¹ Als Vollzeitarbeit gilt bei tariflichen Regelungen eine Wochenarbeitszeit von mindestens 34 Stunden, ansonsten mindestens 40 Stunden.
² Die Befunde von Abb. 1 und Abb. 2 beruhen auf einer Online-Befragung (Behringer, van Treeck, Westrich, 2024). Die Online-Befragung (CAWI) wurde vom 1. bis 24. Oktober 2024 durchgeführt und umfasst Vollzeit- und Teilzeitbeschäftigte zwischen 18 und 65 Jahren in Deutschland. Die finale Stichprobe umfasst 5.022 Befragte. Die Erhebung ist repräsentativ in Bezug auf Alter, Geschlecht, Bundesland, Voll- oder Teilzeitbeschäftigung und Haushaltsnettoeinkommen.
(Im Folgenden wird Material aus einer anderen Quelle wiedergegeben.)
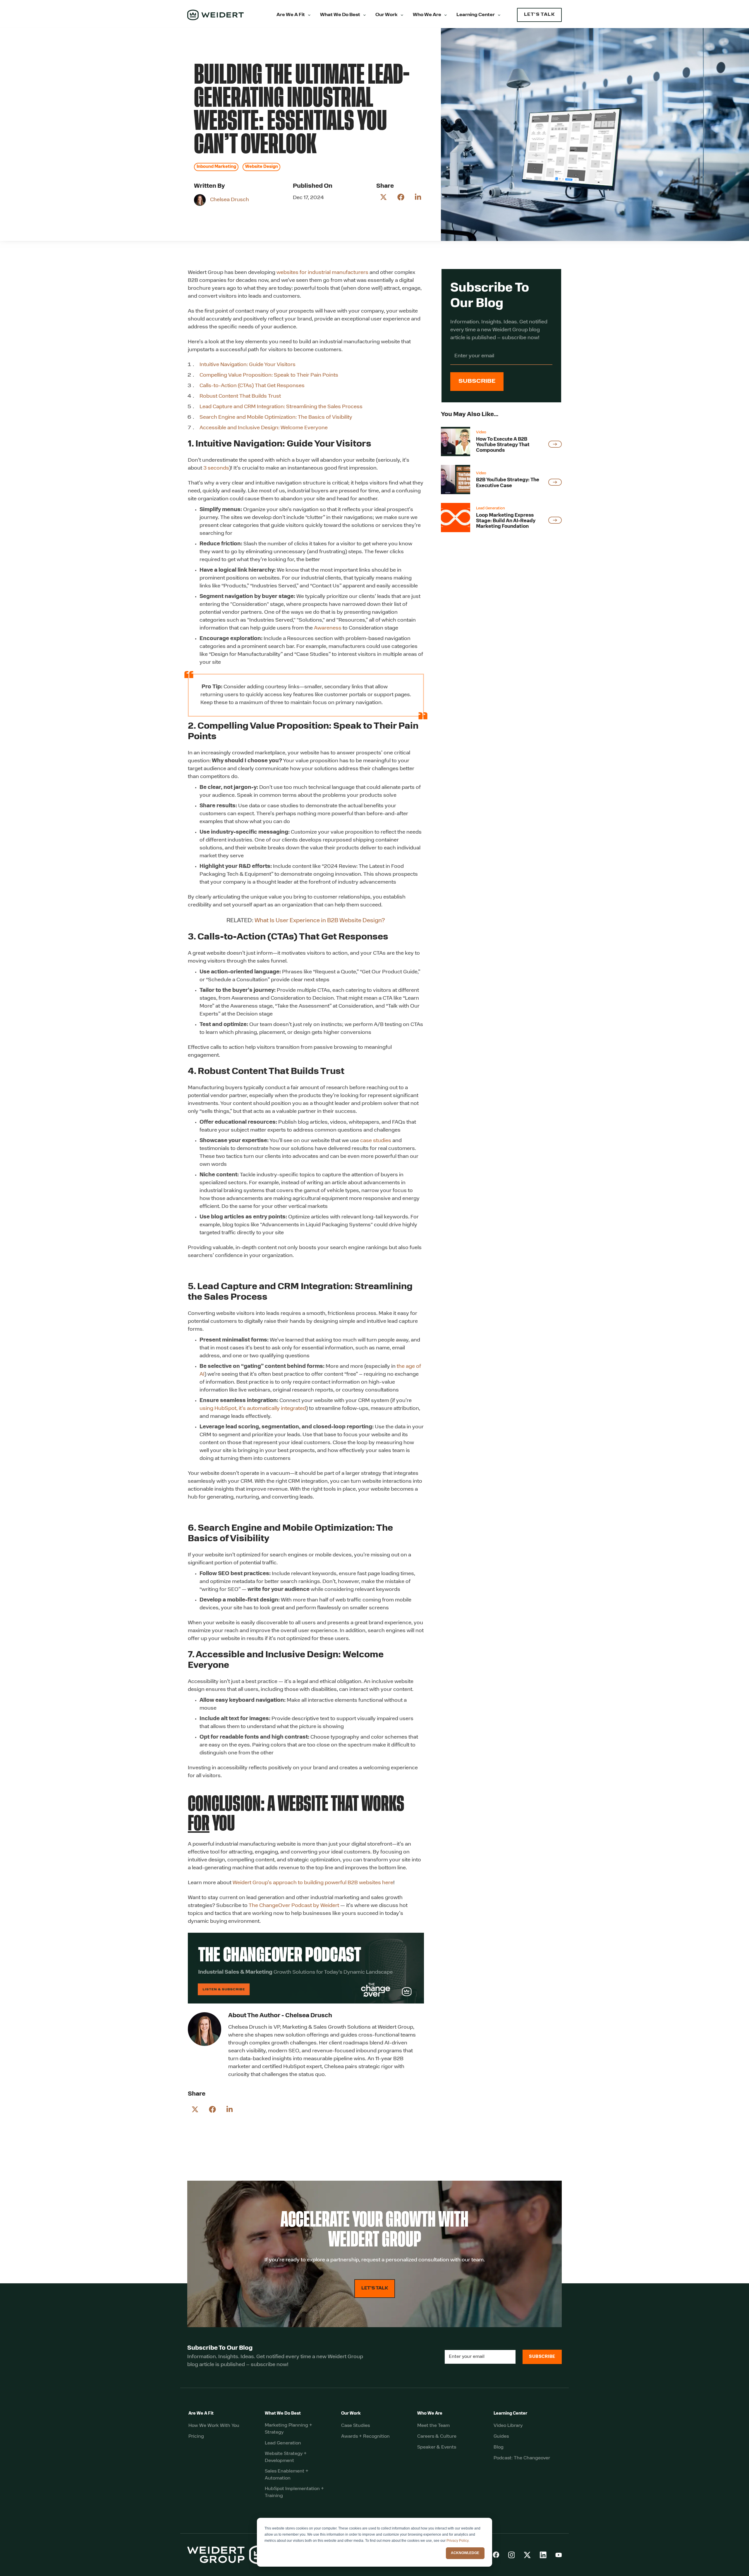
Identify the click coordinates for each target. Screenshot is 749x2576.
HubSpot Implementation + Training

³ Eigene Berechnung basierend auf dem Sozio-ökonomischen Panel für das Jahr 2022 (SOEPv39).
Literatur
Beckmannshagen, M., & Schröder, C. (2022). Entwicklung der Arbeitszeiten treibt die Ungleichheit der Erwerbseinkommen. DIW Wochenbericht, 89(33/34), 427–434.
Behringer, J., van Treeck, T., & Westrich, Z. (2025). Deutschlands Beschäftigte wünschen sich kürzere Arbeitszeiten. ifso expertise.
Behringer, J., Van Treeck, T., & Westrich, Z. (2024). Befragung: Ungleichheit und Arbeit in Deutschland.
Blank, F., & Brehmer, W. (2023). Durchhalten bis zur Rente? Einschätzungen von Beschäftigten, Betriebs-und Personalräten (No. 85). WSI Report.
Hasselhorn, H. M., & Müller, B. H. (2024). (Noch) länger arbeiten bei schwerer körperlicher Tätigkeit? – Impulse von der lidA-Studie. Sicher ist Sicher, 9, 394–398.
Lott, Y. (2024). Alles beim Alten: Der Gender Care Gap in der Erwerbsbevölkerung. WSI Policy Brief.
SOEPv39. (2024). Socio-Economic Panel, data from 1984-2022, (SOEP-Core, v39eu, EU Edition). Deutsches Institut Für Wirtschaftsforschung (DIW Berlin) (Version v39) [CSV,SPSS,Stata (bilingual),SPSS,RData,RData]. SOEP Socio-Economic Panel Study. https://doi.org/10.5684/SOEP.CORE.V39EU
Tiedemann, J., Kunath, G., & Werner, D. (2024). Dringend gesucht-In diesen Berufen fehlen aktuell die meisten Fachkräfte. IW-Kurzbericht.